Journal of Southern Religion

The Apostle, directed by Robert Duvall. October Films, 1997.


        As a lifelong Pentecostal, born and bred in the South, I viewed Robert Duvall's film The Apostle with more than a casual interest. For me, watching the film was a curious mixture of agony and ecstasy. It was agonizing because I have known many preachers just like Sonny over the years who have preached a hot Pentecostal gospel with seeming success only to fall into the very sins that they so fervently denounced from the pulpit.


"In the end, Duvall's movie just may turn out to be a documentary on a rapidly vanishing way of life."

      The ecstasy came from the incredibly authentic flavor of the film from start to finish. The "real" Pentecostal extras worshipped and witnessed just as millions do each week in Pentecostal churches. The interracial church life depicted in the film harks back to the Azusa Street "glory days" from 1906 to 1909 where it was said "the color line was washed away in the Blood." The joyful evangelism that permeated the film from start to finish showed Sonny to be a true believer, even if flawed, and not a con artist like Elmer Gantry or Marjoe Gortner. From the first scene of Dewey evangelizing comatose victims of an automobile accident to the climactic scene where he preaches a full sermon complete with an altar call and a "sky blue" conversion, to the closing scene where the imprisoned preacher leads his fellow road-gang convicts in a Jesus chant, the movie shows that whatever else he was, the preacher was a sincere believer in his message.

       As the film ended, I felt deeply moved. These are my people whom I have known all of my life. The Pentecostals I have known were mostly poor country folk who ministered to other poor people who were often neglected by the "formal" (mainline) churches. Their faith was touchingly sincere and effective, even though they were largely ignorant and uneducated.
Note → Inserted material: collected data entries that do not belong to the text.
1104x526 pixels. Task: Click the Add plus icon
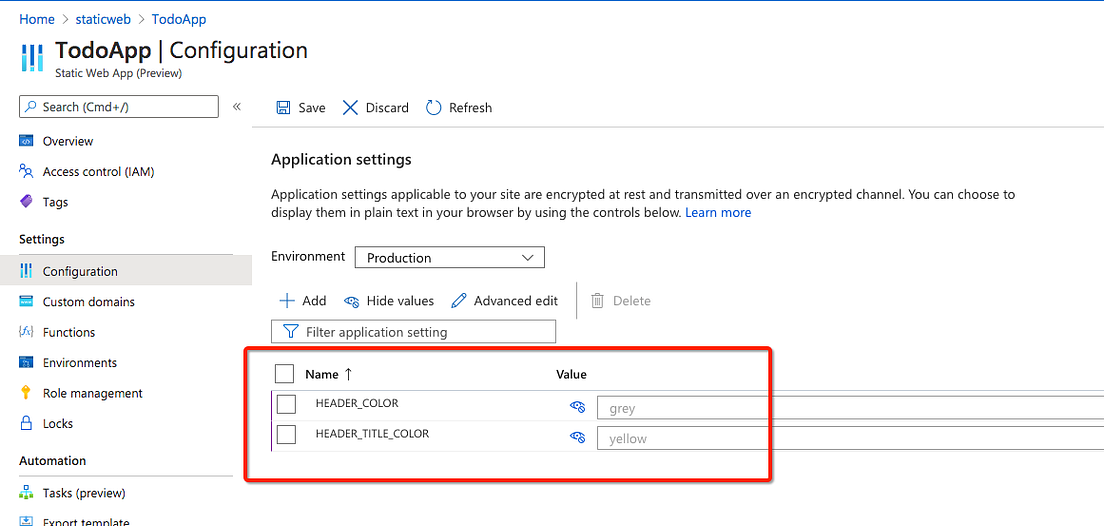coord(287,301)
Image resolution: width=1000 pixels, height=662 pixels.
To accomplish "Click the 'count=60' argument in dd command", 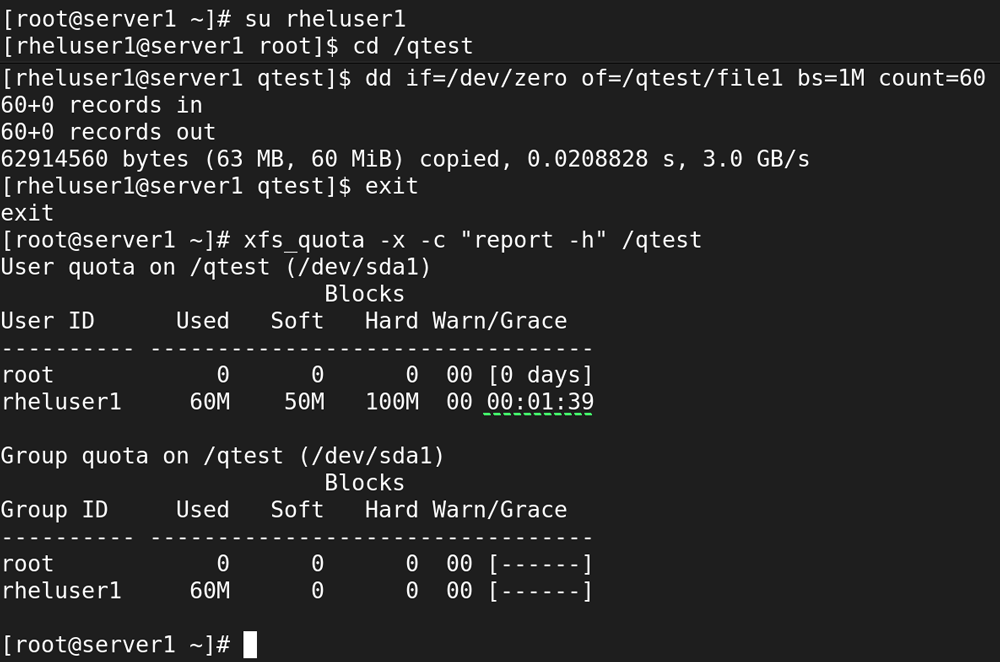I will [x=932, y=78].
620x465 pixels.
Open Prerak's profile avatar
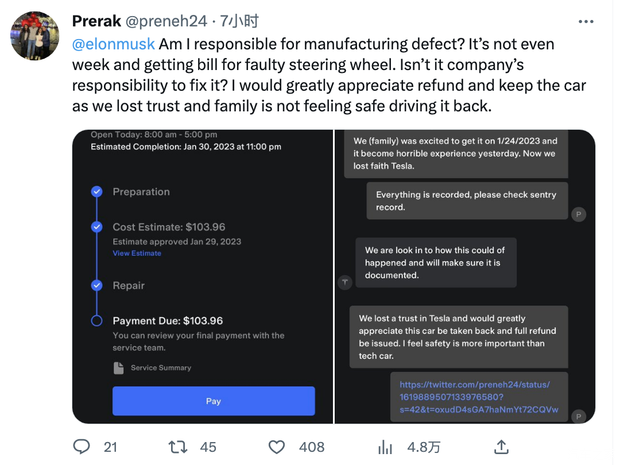[x=34, y=36]
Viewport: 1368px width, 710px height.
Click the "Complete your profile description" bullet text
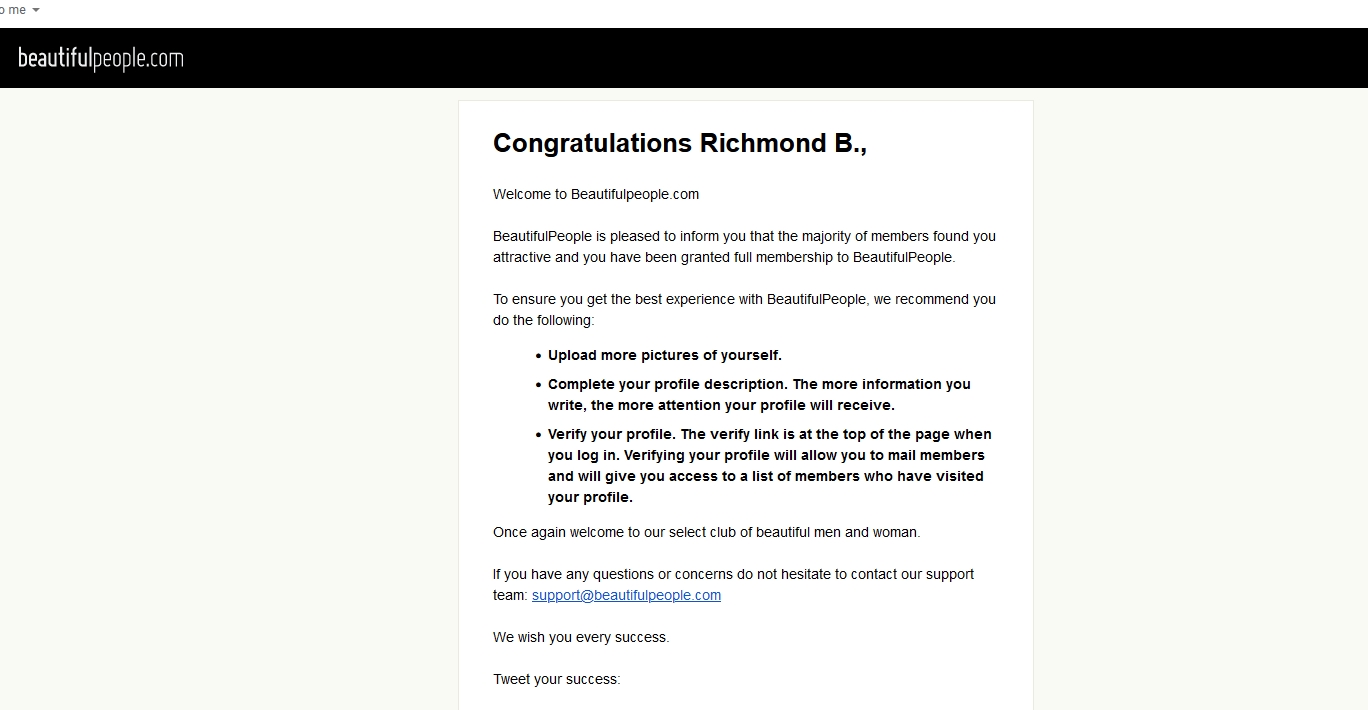pos(759,394)
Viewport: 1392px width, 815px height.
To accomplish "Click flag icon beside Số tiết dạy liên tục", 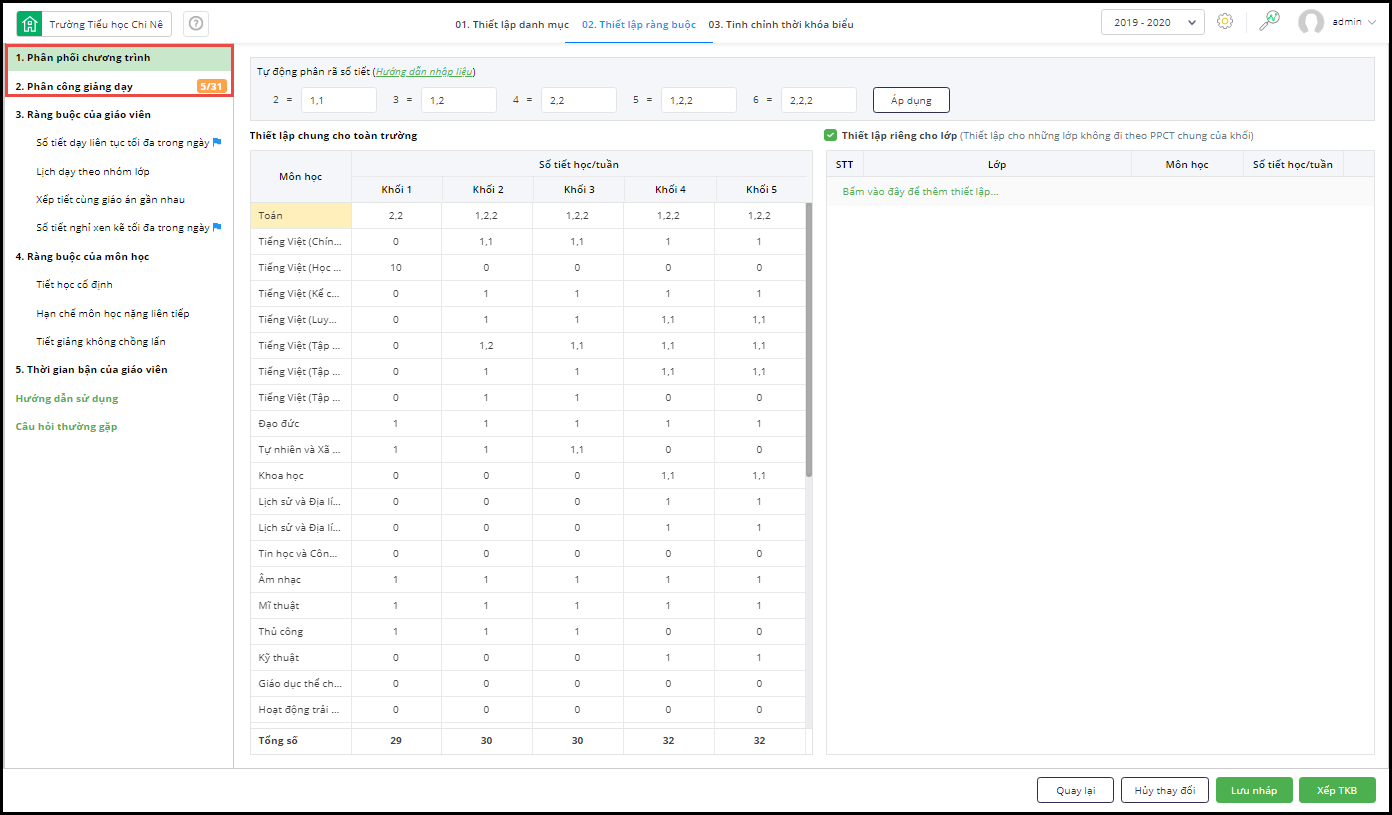I will tap(217, 143).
      I was also painfully and sadly aware that the simple and rustic Pentecostal faith of the people in The Apostle was not a true picture of the vast majority of American Pentecostals today. Most have risen to a more comfortable middle-class "citified" status as they have forsaken their farms to move to more urban settings. To be sure, there are still multitudes of black and white churches in the South that match the stereotypes presented by the film, but now most Pentecostals worship in nice churches in nice neighborhoods and in many places are almost indistinguishable from their Baptist, Methodist, or Presbyterian neighbors. In the end, Duvall's movie just may turn out to be a documentary on a rapidly vanishing way of life.

      To give accolades for Duvall's performance is to state the obvious. Not long after the release of the film, I met Duvall the day he appeared on Pat Robertson's 700 Club. I told him that his acting was incredibly authentic, even down to the preaching style and the Southern Pentecostal worship styles and mannerisms that are so familiar to an older generation of Pentecostals.

       I think that Duvall and his film deserved Oscars far more than some of the others. It should not have been surprising, however, that Jack Nicholson won the Oscar for best actor. After all, Nicholson is one of Hollywood's own and his performance in As Good as it Gets depicted a genre and lifestyle that is vastly more familiar to the Hollywood film community than the hot, sweaty, Southern country-fried, holy roller world that Duvall made so real to his viewers. I predict, though, that long after the other Oscar-winning performances of 1998 are forgotten, Duvall's film will still be viewed and acclaimed as a timeless masterpiece.